A simple concept: looking through a hole and seeing a very detailed snippet of a scene far away. But what if instead of just zooming into a scene, I could look through a hole and see something magical? Instead of a closer look at the same old construction sites and crumbling brick, what if I could access an alternate world? Not a portal, but a keyhole to a different place I can peek through - wouldn’t this be amazing?

So I made it.

It started with a doodle in my phone’s notes, where so many “good idea”s and “I should try this one day...”s go to die.

But I allowed this little dream to live a bit longer when I made a clay prototype. Nothing complicated, just a flat bottom with a little cube on it, covered by a dome which I poked two rough holes into; one to peek inside, one to let light in.

Failure.

The “house in a bottle” did not have the softly lit ethereal elegance I had in mind. It was a deformed vase with a secret nobody would ever care to uncover hidden inside. But this showed me that, while the light might need adjusting, I almost had the skills to almost form a bottle. So I carried on. New materials for translucence, new files for smoothness, new scissors of all sizes for sizing, shaping, correcting and texturing, more time, more patience, more coffee - and soon my second prototype was ready to reveal it’s hidden insides.

Success!

This time, what I had planned to be an unassuming, plain white bottle one might display a flower in revealed a scene of two small houses when looked into and held against a light. The concept worked: a minimalist bottle that can be used as a vase or a decorative accent that nobody would take much note of. But looking inside would reveal such wonders. And with this, I began to fiddle, improve, iterate, prototype and produce.

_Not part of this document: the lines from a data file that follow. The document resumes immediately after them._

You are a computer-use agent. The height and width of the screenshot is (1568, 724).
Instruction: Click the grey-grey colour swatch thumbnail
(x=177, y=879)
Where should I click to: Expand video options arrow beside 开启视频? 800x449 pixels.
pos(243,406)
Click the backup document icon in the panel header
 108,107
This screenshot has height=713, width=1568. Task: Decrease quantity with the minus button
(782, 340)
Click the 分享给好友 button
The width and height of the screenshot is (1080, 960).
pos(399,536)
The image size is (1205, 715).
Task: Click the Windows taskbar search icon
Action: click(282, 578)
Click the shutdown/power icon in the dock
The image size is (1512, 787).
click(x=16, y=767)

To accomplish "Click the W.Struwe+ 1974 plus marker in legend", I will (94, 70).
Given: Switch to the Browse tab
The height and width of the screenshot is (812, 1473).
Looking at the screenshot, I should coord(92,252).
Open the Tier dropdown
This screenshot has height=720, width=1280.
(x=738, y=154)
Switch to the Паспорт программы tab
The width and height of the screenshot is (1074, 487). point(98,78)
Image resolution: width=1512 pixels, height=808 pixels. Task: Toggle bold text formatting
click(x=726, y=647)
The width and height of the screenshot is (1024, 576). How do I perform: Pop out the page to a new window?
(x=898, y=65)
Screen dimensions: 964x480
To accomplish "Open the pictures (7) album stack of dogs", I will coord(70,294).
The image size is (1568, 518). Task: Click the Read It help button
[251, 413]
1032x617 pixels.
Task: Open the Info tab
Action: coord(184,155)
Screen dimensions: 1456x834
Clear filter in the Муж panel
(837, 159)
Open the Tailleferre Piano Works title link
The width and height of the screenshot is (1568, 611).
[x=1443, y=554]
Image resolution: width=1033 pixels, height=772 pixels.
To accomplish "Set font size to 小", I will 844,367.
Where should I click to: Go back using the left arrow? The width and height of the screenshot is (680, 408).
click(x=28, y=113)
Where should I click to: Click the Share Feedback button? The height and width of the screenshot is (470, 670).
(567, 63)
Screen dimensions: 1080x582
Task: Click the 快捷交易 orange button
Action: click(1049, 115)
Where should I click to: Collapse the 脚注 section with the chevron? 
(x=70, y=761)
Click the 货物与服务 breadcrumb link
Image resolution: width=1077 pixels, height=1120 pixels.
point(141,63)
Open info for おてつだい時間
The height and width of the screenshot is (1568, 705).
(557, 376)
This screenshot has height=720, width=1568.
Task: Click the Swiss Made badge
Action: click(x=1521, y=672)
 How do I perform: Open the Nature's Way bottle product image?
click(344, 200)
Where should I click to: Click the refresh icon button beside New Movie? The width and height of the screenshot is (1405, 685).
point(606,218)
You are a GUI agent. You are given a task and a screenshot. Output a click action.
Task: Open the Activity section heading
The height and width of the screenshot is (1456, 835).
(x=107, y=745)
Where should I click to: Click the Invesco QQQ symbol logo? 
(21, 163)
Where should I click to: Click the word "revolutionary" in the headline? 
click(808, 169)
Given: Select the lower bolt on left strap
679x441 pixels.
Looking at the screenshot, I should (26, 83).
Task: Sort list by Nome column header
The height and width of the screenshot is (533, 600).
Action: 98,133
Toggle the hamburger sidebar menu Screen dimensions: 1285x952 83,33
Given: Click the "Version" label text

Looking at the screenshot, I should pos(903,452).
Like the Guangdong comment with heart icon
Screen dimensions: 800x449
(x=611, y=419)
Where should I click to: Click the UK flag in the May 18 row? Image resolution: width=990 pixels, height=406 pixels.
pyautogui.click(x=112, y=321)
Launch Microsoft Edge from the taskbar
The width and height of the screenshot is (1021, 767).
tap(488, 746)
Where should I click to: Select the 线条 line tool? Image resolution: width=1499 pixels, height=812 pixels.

My second prototype popped out of the oven on May 2nd of 2021. Just over a month later, I have sold 8 bottles with hidden scenes inside and another 16 custom orders are waiting to be brought to life.

So now I build worlds in bottles. For hours on end, I sit down, listen to a podcast or Italian 80’s, drink way too much coffee and spend hours carving out detailed houses smaller than a fingerprint, and greenery, appliances, beasts and spirits even smaller. I’m in awe of what I am able to create with a bit of clay, precise scissors and some imagination. I’ve built houses with gardens next to ponds, smoke from the chimney acting as an invitation to come in for a cup of coffee; I created woodlands where fairies meet in secret when - almost - nobody is watching; I have given characters from my childhood new homes in their own worlds; I have given tiny clay koi carp a home in a calm stream runing through a Japanese garden underneath a wisteria; and much more.

What never fails to amaze me - without trying to brag - is how I keep receiving order requests for things I know I cannot make, and how I then make them. A couple hours after I wanted to tell a customer that I can’t make a dragon, I made a dragon. A gorgeous one, at that, marbled with gold, with twisted horns, scales shaped with a needle, spines formed with nothing but a pair of scissors, the eyes two dots of gold. And it worked. I couldn’t make a frog until I sat down and did it anyway. I knew I couldn’t possibly build the house from my favourite childhood show, the Moomins, without doing it a disservice, until I spent 5 hours shaping, baking, carving and re-shaping a gorgeous thumb sized replica of it. Now whenever I am tired of the city, I take a deep breath, pick up my bottle, look inside and just like that, I am in Moominvalley.